Sleep apnoea is a medical disorder of varying clinical severity, which results from an involuntary cessation of breathing for a short time during sleep. Usually, this is a consequence of the muscles of the throat being completely relaxed and ‘obstructing’ or blocking the airway. This disorder is commonly referred to as obstructive sleep apnoea (OSA).

There are two types of breathing interruptions characteristic of OSA:

  • Apnoea: where the muscles and soft tissues in the throat relax and collapse sufficiently to cause a total blockage of the airway; it’s called an apnoea when the airflow is blocked for 10 seconds or more
  • Hypopnoea: a partial blockage of the airway that results in an airflow reduction of greater than 50% for 10 seconds or more

How can I tell if my sleep apnoea is severe? 

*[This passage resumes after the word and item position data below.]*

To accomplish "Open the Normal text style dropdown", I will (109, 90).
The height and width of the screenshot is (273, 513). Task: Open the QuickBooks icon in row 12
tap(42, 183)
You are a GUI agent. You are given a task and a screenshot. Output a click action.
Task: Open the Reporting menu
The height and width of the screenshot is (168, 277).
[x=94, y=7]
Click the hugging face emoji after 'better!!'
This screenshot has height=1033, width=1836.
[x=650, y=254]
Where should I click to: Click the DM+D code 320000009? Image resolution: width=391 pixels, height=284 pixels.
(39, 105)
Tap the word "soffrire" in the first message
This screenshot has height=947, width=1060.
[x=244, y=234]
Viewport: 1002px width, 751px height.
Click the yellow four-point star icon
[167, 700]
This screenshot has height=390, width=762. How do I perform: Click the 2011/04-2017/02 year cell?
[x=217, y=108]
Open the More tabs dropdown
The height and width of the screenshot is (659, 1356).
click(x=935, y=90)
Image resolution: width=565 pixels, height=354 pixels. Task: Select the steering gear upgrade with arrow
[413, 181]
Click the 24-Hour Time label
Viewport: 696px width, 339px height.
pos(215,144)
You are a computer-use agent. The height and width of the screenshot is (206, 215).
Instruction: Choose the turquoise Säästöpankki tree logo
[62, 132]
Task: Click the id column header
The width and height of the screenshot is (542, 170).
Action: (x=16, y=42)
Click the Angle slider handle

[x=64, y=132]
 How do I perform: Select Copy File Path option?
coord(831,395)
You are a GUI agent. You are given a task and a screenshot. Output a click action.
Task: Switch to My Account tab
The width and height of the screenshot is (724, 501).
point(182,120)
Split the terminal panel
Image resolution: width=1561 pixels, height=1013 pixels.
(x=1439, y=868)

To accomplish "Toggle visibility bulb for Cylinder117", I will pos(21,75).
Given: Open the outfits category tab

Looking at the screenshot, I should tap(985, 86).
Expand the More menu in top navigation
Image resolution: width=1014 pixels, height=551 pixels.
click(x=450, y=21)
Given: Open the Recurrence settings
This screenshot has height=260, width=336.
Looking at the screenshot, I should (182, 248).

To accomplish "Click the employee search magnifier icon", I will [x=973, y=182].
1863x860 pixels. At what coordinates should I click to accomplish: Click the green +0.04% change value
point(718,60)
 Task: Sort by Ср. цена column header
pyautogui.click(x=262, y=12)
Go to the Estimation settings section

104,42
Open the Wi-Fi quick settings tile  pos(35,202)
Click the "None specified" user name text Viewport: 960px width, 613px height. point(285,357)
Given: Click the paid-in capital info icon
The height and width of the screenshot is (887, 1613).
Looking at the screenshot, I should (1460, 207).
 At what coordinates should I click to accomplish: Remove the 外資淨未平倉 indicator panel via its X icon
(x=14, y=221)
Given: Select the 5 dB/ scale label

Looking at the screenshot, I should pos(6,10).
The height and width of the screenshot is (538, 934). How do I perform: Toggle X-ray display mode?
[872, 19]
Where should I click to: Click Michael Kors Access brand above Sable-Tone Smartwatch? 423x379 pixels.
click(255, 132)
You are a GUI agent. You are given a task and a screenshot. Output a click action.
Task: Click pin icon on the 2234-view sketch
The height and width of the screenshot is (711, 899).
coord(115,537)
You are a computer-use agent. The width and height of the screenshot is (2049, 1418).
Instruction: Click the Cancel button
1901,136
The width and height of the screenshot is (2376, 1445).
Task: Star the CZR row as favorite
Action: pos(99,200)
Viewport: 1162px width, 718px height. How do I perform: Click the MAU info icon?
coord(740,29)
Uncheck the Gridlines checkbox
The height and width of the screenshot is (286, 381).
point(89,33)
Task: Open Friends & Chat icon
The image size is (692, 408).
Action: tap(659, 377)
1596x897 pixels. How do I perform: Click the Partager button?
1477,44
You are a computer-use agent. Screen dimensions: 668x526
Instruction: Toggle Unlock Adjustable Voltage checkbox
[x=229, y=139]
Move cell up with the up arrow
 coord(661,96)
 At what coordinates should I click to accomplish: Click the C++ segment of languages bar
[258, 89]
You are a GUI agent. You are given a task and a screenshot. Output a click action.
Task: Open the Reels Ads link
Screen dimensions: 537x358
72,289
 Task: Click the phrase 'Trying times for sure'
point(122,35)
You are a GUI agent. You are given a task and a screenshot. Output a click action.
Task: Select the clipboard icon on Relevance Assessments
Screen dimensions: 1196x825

The severity of sleep apnoea depends on how often your breathing is interrupted. As a guide:

  • normal sleep: fewer than 5 interruptions per hour
  • mild sleep apnoea: between 5 and 14 interruptions per hour
  • moderate sleep apnoea: between 15 and 30 interruptions per hour
  • severe sleep apnoea: more than 30 interruptions per hour.

There may be repeated apnoea episodes throughout the night, possibly one per minute or two in severe cases. You can’t breathe in oxygen or exhale carbon dioxide during the apnoeic event. This results in low oxygen levels and increased carbon dioxide levels in the blood. This alerts the brain to resume breathing and causes arousal. Each arousal sends a signal from the brain to the upper airway muscles to open the airway. Breathing is resumed, often with a loud snort or gasp. Frequent arousals, although necessary for breathing to restart, prevent restorative, deep sleep. This regularly disturbed sleep may cause tiredness and sleepiness during the day. 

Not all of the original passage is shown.